It’s no secret that when restaurant dining gets too expensive, people tend to cut back and start cooking at home a little more often. But what exactly is “too expensive”? It’s hard to imagine the level of price increase that would keep me away from an order of fried pickles and chicken wings, but as Restaurant Business reports, a recent study from consulting firm Revenue Management Solutions seems to have found the consumer breaking point.
Because inflation is driving operating costs higher and restaurants lean on repeat business to weather the storm, more popular chains than ever have begun rolling out loyalty programs (or revamping their existing ones).
Chipotle recently changed its program in a way that requires loyalty customers to spend more than they previously had to in order to earn “free” food. It used to cost Chipotle rewards members $140 to get to a free item; now it costs $162.50. Dunkin’ is also in the process of reworking its loyalty program. Previously, Dunkin’ Perks members could earn a free drink after spending $40. Under the new Dunkin’ Rewards, a free drink costs $50 in purchases.
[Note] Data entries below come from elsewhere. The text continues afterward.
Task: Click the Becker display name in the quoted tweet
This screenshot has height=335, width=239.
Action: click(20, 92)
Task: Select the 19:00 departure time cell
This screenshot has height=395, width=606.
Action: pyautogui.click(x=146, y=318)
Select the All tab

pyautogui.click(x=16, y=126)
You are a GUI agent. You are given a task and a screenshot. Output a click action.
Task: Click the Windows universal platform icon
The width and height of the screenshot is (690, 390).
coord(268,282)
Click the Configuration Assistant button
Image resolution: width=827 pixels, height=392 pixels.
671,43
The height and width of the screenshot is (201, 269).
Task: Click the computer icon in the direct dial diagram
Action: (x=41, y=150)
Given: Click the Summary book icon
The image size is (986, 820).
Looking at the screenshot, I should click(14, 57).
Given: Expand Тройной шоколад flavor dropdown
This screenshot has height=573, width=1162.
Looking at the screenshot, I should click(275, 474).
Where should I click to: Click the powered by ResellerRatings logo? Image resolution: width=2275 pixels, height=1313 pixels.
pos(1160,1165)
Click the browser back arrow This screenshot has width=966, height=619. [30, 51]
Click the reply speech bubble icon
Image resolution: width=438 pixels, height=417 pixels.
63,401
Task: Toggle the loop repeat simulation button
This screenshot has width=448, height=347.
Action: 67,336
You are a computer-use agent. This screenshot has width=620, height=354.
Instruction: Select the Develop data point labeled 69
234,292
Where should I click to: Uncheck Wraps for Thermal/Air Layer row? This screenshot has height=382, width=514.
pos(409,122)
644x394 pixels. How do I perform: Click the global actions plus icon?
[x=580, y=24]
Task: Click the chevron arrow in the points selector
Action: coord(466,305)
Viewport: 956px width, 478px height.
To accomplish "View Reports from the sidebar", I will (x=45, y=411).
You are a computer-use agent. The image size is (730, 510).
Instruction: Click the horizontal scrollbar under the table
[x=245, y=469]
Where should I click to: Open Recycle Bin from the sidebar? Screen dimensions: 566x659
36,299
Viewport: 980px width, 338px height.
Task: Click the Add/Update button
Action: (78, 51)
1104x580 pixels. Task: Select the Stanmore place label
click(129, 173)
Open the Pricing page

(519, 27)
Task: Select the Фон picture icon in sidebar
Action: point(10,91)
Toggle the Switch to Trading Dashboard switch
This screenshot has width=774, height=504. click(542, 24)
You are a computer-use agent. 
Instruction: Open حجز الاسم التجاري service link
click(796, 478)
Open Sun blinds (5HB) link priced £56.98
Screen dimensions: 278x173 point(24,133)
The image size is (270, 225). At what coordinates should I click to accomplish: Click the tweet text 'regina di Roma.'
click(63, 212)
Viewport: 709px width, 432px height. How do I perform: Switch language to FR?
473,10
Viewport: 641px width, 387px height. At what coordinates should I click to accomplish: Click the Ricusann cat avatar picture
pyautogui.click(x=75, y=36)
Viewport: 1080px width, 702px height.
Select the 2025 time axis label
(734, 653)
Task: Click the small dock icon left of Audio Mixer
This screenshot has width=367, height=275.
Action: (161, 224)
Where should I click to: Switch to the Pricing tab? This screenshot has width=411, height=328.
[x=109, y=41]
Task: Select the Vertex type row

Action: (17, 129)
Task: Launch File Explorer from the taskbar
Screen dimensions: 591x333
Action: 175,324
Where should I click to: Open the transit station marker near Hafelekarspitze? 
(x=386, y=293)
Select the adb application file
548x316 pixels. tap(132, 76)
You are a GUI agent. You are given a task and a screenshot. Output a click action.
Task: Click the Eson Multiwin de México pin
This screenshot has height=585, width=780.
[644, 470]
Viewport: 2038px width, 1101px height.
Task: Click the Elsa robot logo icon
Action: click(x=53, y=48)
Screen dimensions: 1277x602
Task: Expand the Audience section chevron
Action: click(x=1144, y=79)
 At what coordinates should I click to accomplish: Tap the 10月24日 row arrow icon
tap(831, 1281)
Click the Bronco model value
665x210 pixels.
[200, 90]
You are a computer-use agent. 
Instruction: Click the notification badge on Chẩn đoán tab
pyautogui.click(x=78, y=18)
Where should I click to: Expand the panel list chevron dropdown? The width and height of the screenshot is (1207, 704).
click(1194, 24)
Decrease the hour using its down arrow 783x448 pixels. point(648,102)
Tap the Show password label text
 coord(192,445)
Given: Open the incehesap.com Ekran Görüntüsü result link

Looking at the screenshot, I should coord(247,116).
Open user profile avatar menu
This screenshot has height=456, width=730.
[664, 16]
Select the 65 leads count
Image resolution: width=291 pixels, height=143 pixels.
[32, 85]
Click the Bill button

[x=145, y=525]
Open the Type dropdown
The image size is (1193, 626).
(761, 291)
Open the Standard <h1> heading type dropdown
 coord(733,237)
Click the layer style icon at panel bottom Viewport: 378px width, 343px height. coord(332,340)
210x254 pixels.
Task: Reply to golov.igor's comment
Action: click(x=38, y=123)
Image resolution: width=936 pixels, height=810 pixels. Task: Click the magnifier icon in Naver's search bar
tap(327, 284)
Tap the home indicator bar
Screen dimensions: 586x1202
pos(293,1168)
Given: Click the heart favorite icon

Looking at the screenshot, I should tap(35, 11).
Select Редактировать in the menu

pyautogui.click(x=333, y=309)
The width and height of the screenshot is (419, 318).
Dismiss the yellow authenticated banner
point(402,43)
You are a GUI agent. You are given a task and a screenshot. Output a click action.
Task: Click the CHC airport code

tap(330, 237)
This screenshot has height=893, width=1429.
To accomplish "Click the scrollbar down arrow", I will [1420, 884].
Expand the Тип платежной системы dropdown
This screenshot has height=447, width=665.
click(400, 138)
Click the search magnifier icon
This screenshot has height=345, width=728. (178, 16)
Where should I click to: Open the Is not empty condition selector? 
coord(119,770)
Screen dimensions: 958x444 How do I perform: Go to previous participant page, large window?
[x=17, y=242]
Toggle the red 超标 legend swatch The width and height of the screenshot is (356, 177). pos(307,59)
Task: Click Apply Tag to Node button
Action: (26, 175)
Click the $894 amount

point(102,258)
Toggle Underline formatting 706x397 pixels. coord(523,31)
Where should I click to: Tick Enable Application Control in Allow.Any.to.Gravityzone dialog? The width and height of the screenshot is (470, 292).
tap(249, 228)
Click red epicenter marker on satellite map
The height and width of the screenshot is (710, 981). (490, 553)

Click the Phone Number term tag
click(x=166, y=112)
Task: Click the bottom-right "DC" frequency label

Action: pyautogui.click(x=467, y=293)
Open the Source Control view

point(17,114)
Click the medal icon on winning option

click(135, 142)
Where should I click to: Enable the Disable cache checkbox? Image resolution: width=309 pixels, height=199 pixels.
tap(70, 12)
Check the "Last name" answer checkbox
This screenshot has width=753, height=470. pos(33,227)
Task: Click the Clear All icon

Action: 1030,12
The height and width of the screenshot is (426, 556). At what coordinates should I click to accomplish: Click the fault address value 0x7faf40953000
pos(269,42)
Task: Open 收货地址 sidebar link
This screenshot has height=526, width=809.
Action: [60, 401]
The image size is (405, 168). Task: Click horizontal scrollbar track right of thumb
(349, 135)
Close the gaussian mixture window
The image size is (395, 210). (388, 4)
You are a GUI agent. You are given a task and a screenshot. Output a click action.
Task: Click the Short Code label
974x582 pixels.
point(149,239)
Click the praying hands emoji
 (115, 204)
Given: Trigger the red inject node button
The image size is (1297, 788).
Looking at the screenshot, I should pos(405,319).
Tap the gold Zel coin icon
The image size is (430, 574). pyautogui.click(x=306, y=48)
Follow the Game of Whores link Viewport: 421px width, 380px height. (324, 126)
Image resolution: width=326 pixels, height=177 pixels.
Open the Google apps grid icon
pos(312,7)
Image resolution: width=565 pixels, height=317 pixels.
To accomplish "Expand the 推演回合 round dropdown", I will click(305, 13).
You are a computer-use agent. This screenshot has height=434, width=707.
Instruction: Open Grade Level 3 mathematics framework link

We all have a certain tolerance for price increases. A couple bucks here or a little shrinkflation there won’t keep some of us from treating ourselves to the foods and snacks we love. Yet after analyzing in-store price increases for 25,000 locations, Revenue Management Solutions found that if a restaurant increases its prices by more than 10%-13%, it will basically be sending customers out the door.
Although consumer perception of inflation is currently worse than what the actual figures indicate, that doesn’t mean the impact is any less real. The consulting firm also surveyed consumers, 45% of whom said they are currently choosing to eat out less; others said they’re ordering less expensive items or dining at more affordable locations. Generally, consumers’ immediate response to rising costs is to cut back, search for deals, and/or avoid unnecessary spending. From a restaurant’s perspective, the only way to offset the rising cost of ingredients and labor is to increase prices—but only by so much, because patrons aren’t earning more to keep pace with the added spending. Inflation puts everyone in a tough spot.